What is needed: Copy out every row below word for word, changing nothing.

Entries:
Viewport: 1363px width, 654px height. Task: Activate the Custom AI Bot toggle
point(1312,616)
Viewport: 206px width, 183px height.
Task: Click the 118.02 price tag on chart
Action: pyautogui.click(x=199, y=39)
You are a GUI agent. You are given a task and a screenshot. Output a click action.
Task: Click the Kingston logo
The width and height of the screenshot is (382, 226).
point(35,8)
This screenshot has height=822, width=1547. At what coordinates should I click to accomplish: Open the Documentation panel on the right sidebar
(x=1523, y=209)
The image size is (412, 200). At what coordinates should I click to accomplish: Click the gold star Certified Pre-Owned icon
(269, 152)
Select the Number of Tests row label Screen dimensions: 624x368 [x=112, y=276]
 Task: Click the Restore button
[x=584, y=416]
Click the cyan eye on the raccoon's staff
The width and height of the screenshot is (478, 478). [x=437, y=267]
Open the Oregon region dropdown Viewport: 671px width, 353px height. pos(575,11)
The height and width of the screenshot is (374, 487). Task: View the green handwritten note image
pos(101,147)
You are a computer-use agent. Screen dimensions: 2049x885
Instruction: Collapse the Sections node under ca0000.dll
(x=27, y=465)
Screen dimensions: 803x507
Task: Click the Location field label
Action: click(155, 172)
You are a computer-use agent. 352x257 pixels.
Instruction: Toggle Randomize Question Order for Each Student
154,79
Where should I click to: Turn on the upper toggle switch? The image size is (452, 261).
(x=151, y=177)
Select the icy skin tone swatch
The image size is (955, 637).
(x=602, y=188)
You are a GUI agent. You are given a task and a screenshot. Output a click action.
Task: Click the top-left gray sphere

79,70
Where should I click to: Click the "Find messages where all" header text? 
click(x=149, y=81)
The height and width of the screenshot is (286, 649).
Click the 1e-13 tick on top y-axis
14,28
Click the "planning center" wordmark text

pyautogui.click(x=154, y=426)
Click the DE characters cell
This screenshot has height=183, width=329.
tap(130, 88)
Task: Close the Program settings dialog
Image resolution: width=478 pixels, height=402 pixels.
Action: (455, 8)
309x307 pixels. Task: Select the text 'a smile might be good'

The solution:
Viewport: 1363px width, 654px height. Task: Activate the Custom AI Bot toggle
point(1312,616)
Viewport: 206px width, 183px height.
Task: Click the 118.02 price tag on chart
Action: pyautogui.click(x=199, y=39)
You are a GUI agent. You are given a task and a screenshot. Output a click action.
Task: Click the Kingston logo
The width and height of the screenshot is (382, 226).
point(35,8)
This screenshot has height=822, width=1547. At what coordinates should I click to accomplish: Open the Documentation panel on the right sidebar
(x=1523, y=209)
The image size is (412, 200). At what coordinates should I click to accomplish: Click the gold star Certified Pre-Owned icon
(269, 152)
Select the Number of Tests row label Screen dimensions: 624x368 [x=112, y=276]
 Task: Click the Restore button
[x=584, y=416]
Click the cyan eye on the raccoon's staff
The width and height of the screenshot is (478, 478). [x=437, y=267]
Open the Oregon region dropdown Viewport: 671px width, 353px height. pos(575,11)
The height and width of the screenshot is (374, 487). Task: View the green handwritten note image
pos(101,147)
You are a computer-use agent. Screen dimensions: 2049x885
Instruction: Collapse the Sections node under ca0000.dll
(x=27, y=465)
Screen dimensions: 803x507
Task: Click the Location field label
Action: click(155, 172)
You are a computer-use agent. 352x257 pixels.
Instruction: Toggle Randomize Question Order for Each Student
154,79
Where should I click to: Turn on the upper toggle switch? The image size is (452, 261).
(x=151, y=177)
Select the icy skin tone swatch
The image size is (955, 637).
(x=602, y=188)
You are a GUI agent. You are given a task and a screenshot. Output a click action.
Task: Click the top-left gray sphere

79,70
Where should I click to: Click the "Find messages where all" header text? 
click(x=149, y=81)
The height and width of the screenshot is (286, 649).
Click the 1e-13 tick on top y-axis
14,28
Click the "planning center" wordmark text

pyautogui.click(x=154, y=426)
Click the DE characters cell
This screenshot has height=183, width=329.
tap(130, 88)
Task: Close the Program settings dialog
Image resolution: width=478 pixels, height=402 pixels.
Action: (455, 8)
309x307 pixels. Task: Select the text 'a smile might be good'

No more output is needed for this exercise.